On deck is third grade and I’m trying to figure out the kinds of pitches that will be thrown to him. He has long outgrown the preschool and kindergarten era but is still too young to be called a tween. All of those kid stages have well-established playbooks. What will he be exactly, a big little kid or a little big kid? I am not really sure.
What I am sure of is the increasing complexity and confidence in all that he does. The training wheels are coming off everything, not just the bike. All I have to do is compare his writing and artwork from the beginning of the year to now. The stick figures have been replaced with entire villages and landscapes with people, animals, cars. At the beginning of the year he would write simply that he wanted to be a cowboy. Now not only does he want to be a cowboy, that cowboy brands cows, counts the calves since the last roundup, chooses the biggest longhorns to sell at market and says the best part of being a cowboy is the peaceful night after a trail drive. What detail to emerge from his pencil.

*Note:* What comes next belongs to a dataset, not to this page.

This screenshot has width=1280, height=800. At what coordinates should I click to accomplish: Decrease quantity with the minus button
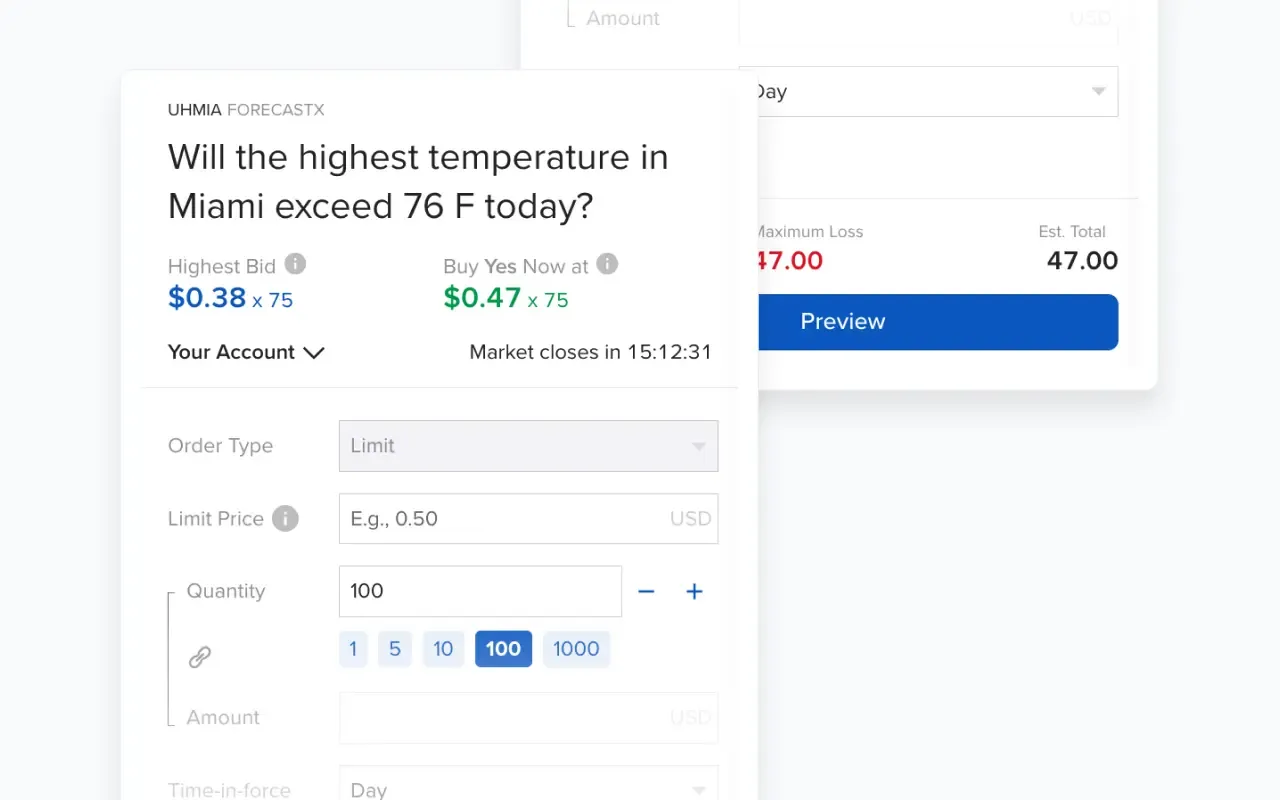pyautogui.click(x=646, y=592)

Then there is his piano playing. The lessons at the beginning of the year contained simpler left hand chords and the right hand drove the melodies. Not now. Both hands are needed in the driver’s seat. For his spring recital he is playing both “The Entertainer” and “Hello Goodbye” memorized, without sheet music.
On the field, the hesitancy to run to the ball to make the play during Fall Ball is gone. Hesitancy is not invited on the 8 and under field where he is a relief pitcher who has in back to back games pitched well enough to get the 3rd out and end the inning.
I also see fewer giggles, little kid outbursts and tears. Fewer requests for help cutting something on his dinner plate or getting a snack or drink. Now “mom” seems more appropriate than “mommy”.
The teachers see the change too. At our Girls on the Run session last week I was with one of the third grade teachers, stamping the girls’ hands as they circled the track so they could keep track of their laps. She even said, “Second grade is really the last of the little kid years.” I thought as much but when someone else tells you that is the moment when the suspicion becomes reality. I suppose I didn’t need anyone to tell me outright since I have noticed for some time now that there is a line of demarcation between second grade and third grade. Kindergarten, first grade and second grade eat lunch together, have the same recess period, and are grouped together for activities and assemblies while third, fourth, and fifth grades are similarly grouped. This is probably true at most K-5 elementary schools.
So here I am, caught in the space somewhere between remembering his early baby days and planning his 8th birthday party. It doesn’t help I still have a toddler to care for so the flashbacks to the early years are there on a daily basis. But time moves on.
We never talk about graduating form second grade. Sure, there are celebrations when the kids move up after 5th grade into middle school and 8th grade into high school and of course, leaving high school itself. In this day and age we even have preschool graduations ceremonies with caps and gowns and all. But even though my son will roam the same elementary school halls this fall, I feel like I need something to mark this transition, to show the incredible growth that happened this year, more so this year than any other in his brief school career to date.
As for the new playbook, little big kid, big little kid or otherwise, guess I have to make it up as I take the field of big kid parenting, new turf to me anyway.